── Texto de referencia

Las tareas de rescate de los escasos sobrevivientes y de los 56
cadáveres estuvieron a cargo del personal policial y de buzos del
Ministerio de Obras Públicas.
El país se paralizó y comenzó la búsqueda de culpables. El autor de
El principito, Antoine de Saint-Exupéry, escribió en su diario: "He
escuchado una terrible noticia. En medio de la bruma, el conductor
no advirtió que el puente había sido abierto para dejar paso a un
barco. Crítica afirma que el culpable es el Gobierno, por no
mantener suficientes controles".

────

• _Consignas_:
1 – Transcribe del texto de referencia todo lo que va desde "Las tareas de" hasta "de Obras Públicas.".
2 – Enumera todas las formas verbales conjugadas que aparecen dentro de la cita del diario incluida en el texto de referencia.
Los ítems son un material independiente del texto de referencia.

── Conjunto de datos

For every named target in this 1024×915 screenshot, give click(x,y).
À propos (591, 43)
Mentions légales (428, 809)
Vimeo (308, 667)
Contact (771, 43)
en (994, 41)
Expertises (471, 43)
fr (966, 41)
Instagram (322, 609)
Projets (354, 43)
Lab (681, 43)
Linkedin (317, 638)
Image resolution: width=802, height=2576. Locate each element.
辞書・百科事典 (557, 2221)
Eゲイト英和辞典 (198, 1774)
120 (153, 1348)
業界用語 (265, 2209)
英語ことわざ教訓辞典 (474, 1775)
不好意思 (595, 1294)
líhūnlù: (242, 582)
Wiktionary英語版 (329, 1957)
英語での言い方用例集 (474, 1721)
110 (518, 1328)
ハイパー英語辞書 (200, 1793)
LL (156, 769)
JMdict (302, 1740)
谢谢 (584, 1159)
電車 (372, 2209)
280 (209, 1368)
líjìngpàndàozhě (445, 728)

────

• _Respuestas_:
1 –
Las tareas de rescate de los escasos sobrevivientes y de los 56
cadáveres estuvieron a cargo del personal policial y de buzos del
Ministerio de Obras Públicas.

2 – he escuchado, advirtió, había sido abierto, afirma, es